If you feel that we have not met these requirements, send us comments by one of the methods listed in ADDRESSES. To better help us revise the rule, your comments should be as specific as possible. For example, you should tell us the numbers of the sections or paragraphs that are unclearly written, which sections or sentences are too long, the sections where you feel lists or tables would be useful, etc.
Public Comments ↑
You may submit your comments and materials concerning this proposed rule by one of the methods listed in ADDRESSES. We will not accept comments sent by email or fax or to an address not listed in ADDRESSES.
We will post your entire comment—including your personal identifying information—on http://www.regulations.gov. If you provide personal identifying information in your written comments, you may request at the top of your document that we withhold this information from public review. However, we cannot guarantee that we will be able to do so.
Comments and materials we receive, as well as supporting documentation we used in preparing this proposed rule, will be available for public inspection on http://www.regulations.gov, or by appointment, during normal businesshours, at the U.S. Fish and Wildlife Service; Division of Management Authority; 4401 N. Fairfax Drive, Suite 212; Arlington, VA 22203; telephone, (703) 358-2093.
List of subjects in 50 cfr part 17 ↑
Endangered and threatened species, Exports, Imports, Reporting and recordkeeping requirements, Transportation.

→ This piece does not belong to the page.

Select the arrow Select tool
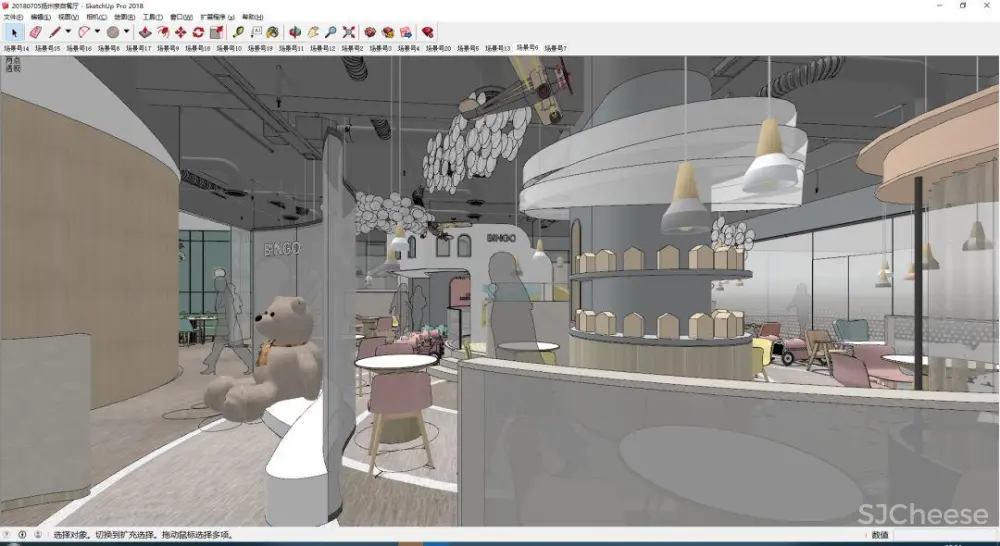Viewport: 1000px width, 546px height. coord(14,32)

Proposed Regulation Promulgation ↑
For the reasons given in the preamble, we propose to amend part 17, subchapter B of chapter I, title 50 of the Code of Federal Regulations, as follows:
Part 17—[amended] ↑
1. The authority citation for part 17 continues to read as follows:
2. Amend § 17.21 by revising paragraph (g)(3) to read as follows:§ 17.21 * * * * *
(g) * * *
(3) Upon receipt of a complete application for registration, or the renewal or amendment of an existing registration, under this section, the Service will publish notice of the application in the Federal Register. Each notice will invite the submission from interested parties, within 30 days after the date of the notice, of written data, views, or arguments with respect to the application. All information received as part of each application will be made available to the public, upon request, as a matter of public record at every stage of the proceeding, including, but not limited to, information needed to assess the eligibility of the applicant such as the original application, materials, any intervening renewal applications documenting a change in location or personnel, and the most recent annual report.

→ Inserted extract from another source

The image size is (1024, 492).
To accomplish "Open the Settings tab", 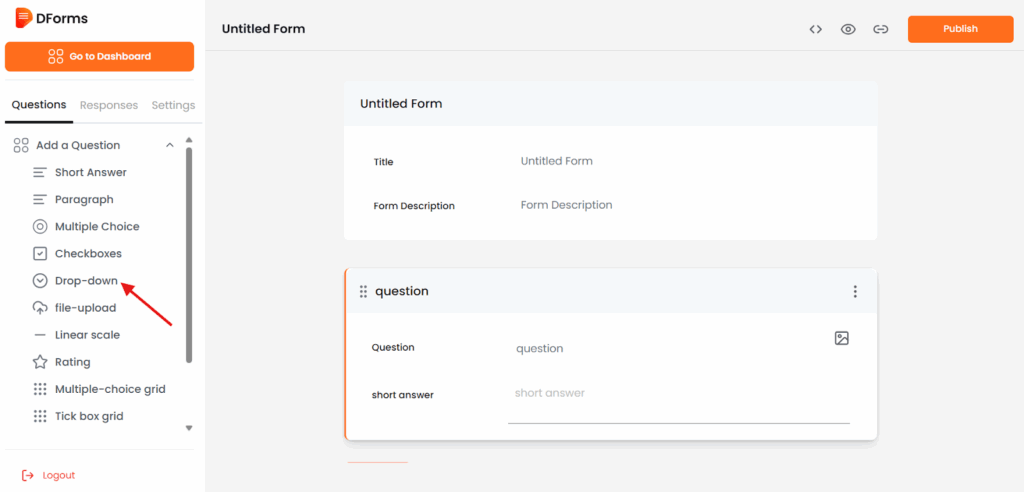I will coord(173,105).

(i) At the completion of this comment period, the Director will decide whether to approve the registration. In making this decision, the Director will consider, in addition to the general criteria in § 13.21(b) of this subchapter, whether the expertise, facilities, or other resources available to the applicant appear adequate to enhance the propagation or survival of the affected wildlife. Public education activities may not be the sole basis to justify issuance of a registration or to otherwise establish eligibility for the exception granted in paragraph (g)(1) of this section.

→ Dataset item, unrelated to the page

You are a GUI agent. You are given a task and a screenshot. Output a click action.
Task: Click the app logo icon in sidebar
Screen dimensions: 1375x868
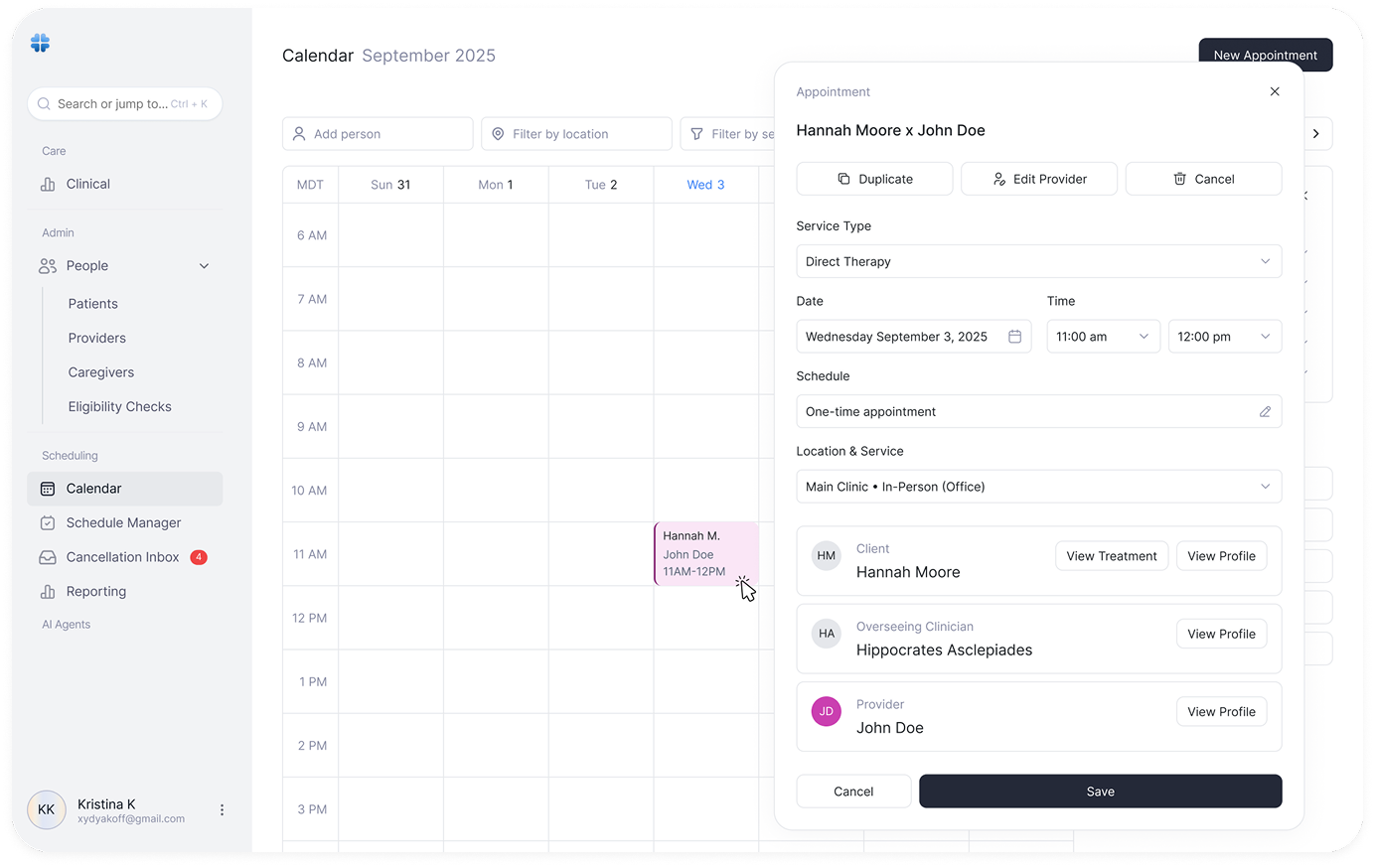coord(40,43)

(ii) If the Director approves the registration, the Service will publish notice of the decision in the Federal Register that the registration was applied for in good faith, that issuing the registration will not operate to the disadvantage of the species for which registration was sought, and that issuing the registration will be consistent with the purposes and policy set forth in section 2 of the Act.
(iii) Each person so registered must maintain accurate written records of activities conducted under the registration, and allow reasonable access to Service agents for inspection purposes as set forth in §§ 13.46 and 13.47 of this chapter. Each person so registered must also submit to the Director an individual written annual report of activities, including all births, deaths, and transfers of any type.* * * * * Dated: February 10, 2012. Rachel Jacobsen, Assistant Secretary for Fish and Wildlife and Parks.